McDonald's ads hit new low

McDonald's, the clever folks behind the living billboard in Chicago that spelled out "Fresh Salads" with 16 different kinds of live, growing lettuce, has launched a different kind of advertising campaign.

This one can be seen on children's report cards.

If I couldn't see the image (left), I wouldn't believe it. But last week, students in Seminole County, Florida apparently received their report cards in envelopes adorned with Ronald McDonald promising a free Happy Meal to students with good grades, behavior or attendance, according to The Campaign for a Commercial-Free Childhood, a consumer advocacy group that works to protect children from the harmful effects of marketing.

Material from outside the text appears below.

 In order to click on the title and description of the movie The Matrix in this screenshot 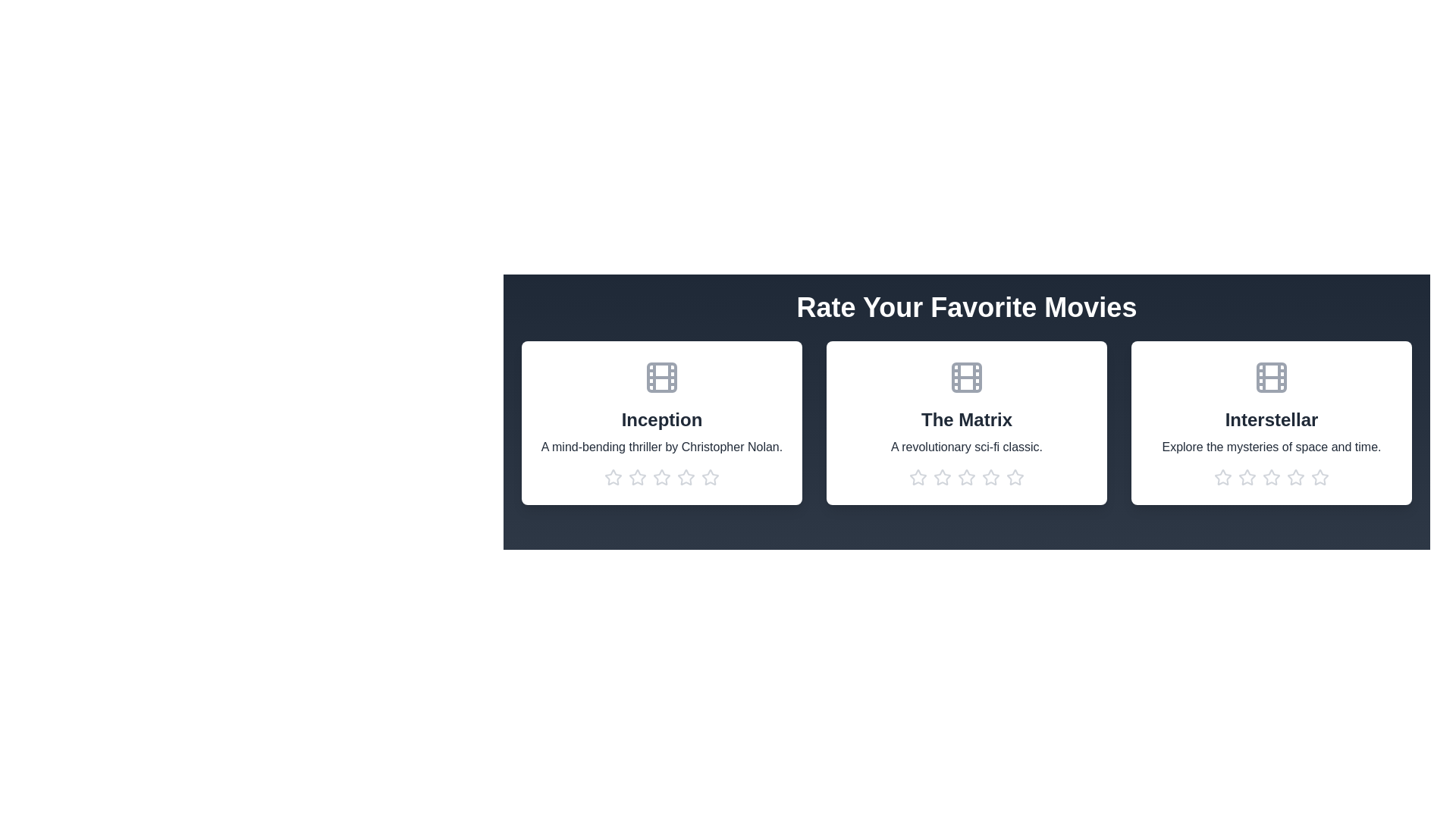, I will do `click(966, 420)`.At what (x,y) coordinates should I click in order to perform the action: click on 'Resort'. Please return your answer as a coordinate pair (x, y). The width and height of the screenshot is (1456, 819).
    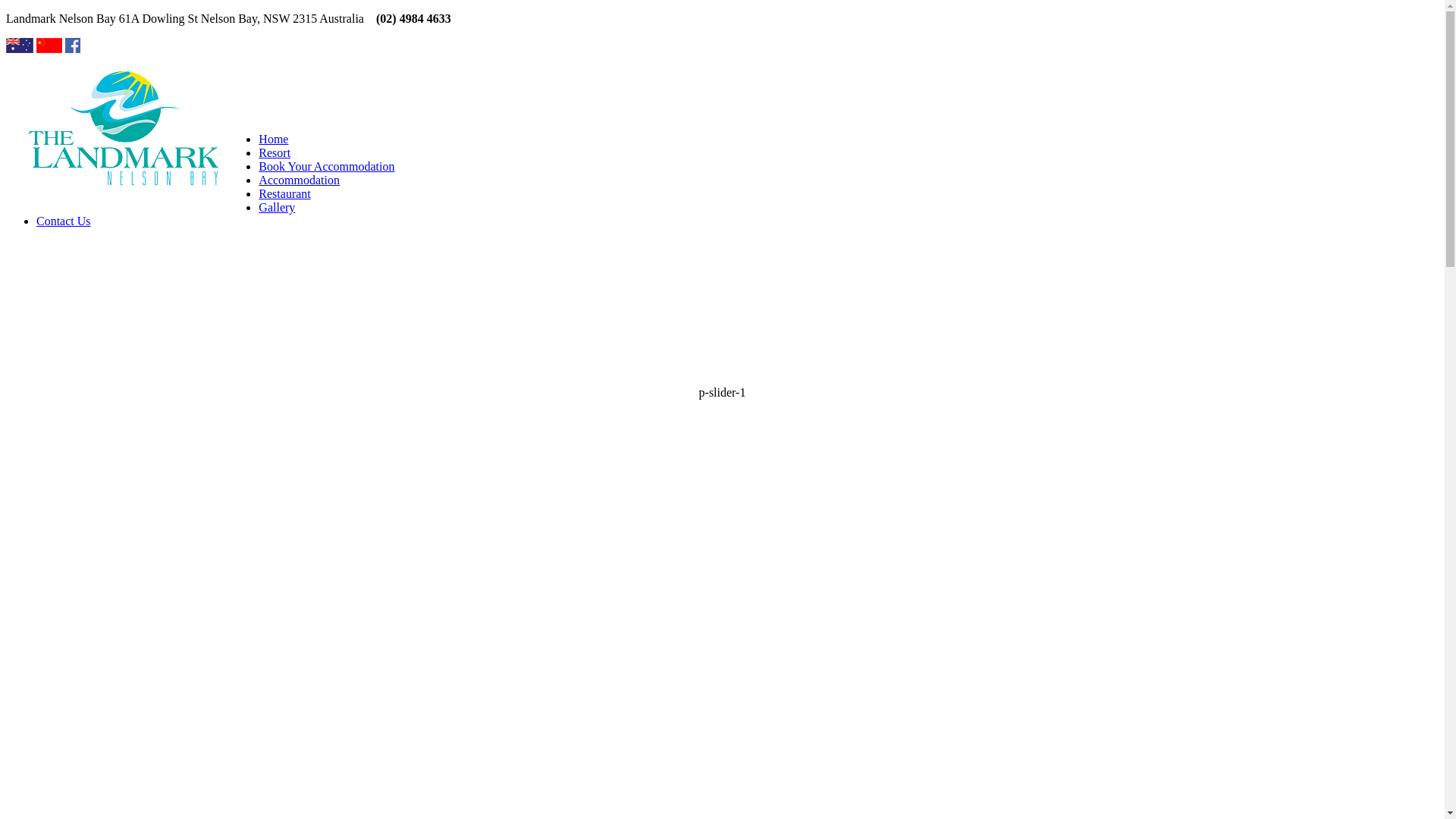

The advertisement appears on report card envelopes for students in kindergarten through 5th grade. The envelopes are used to transport report cards to and from home throughout the school year, says the CCFC.

McDonald's picked up the $1,600 for printing costs associated with producing the report cards for the 27,000 students according to Adweek. But promoting Happy Meals flies in the face of McDonald's promise to only advertise its healthier options to children younger than 12 and to stop advertising all food or beverage products in elementary schools.

Yes, Happy Meals now might include milk and apple slices, but kids really want the cheeseburgers, French fries, and soft drinks. "Happy Meals featured on the report card can contain as many 710 calories, 28 grams of fat, or 35 grams of sugar," according to the CCFC.

I'm not sure who has hit a new low: McDonald's or the school district, which has said it will continue to run the McDonald's ads on report cards for the rest of the year and take the ONE COMPLAINT by a parent into consideration for next year.

Just one complaint? What are these parents thinking? It's fine if you want to reward your kid's good grades with fast food. This is America, after all. But whether it's Pizza Hut or McDonald's, advertisements for junk food have no place on a report card or its envelope in the same way that fast food has no business inside a school cafeteria.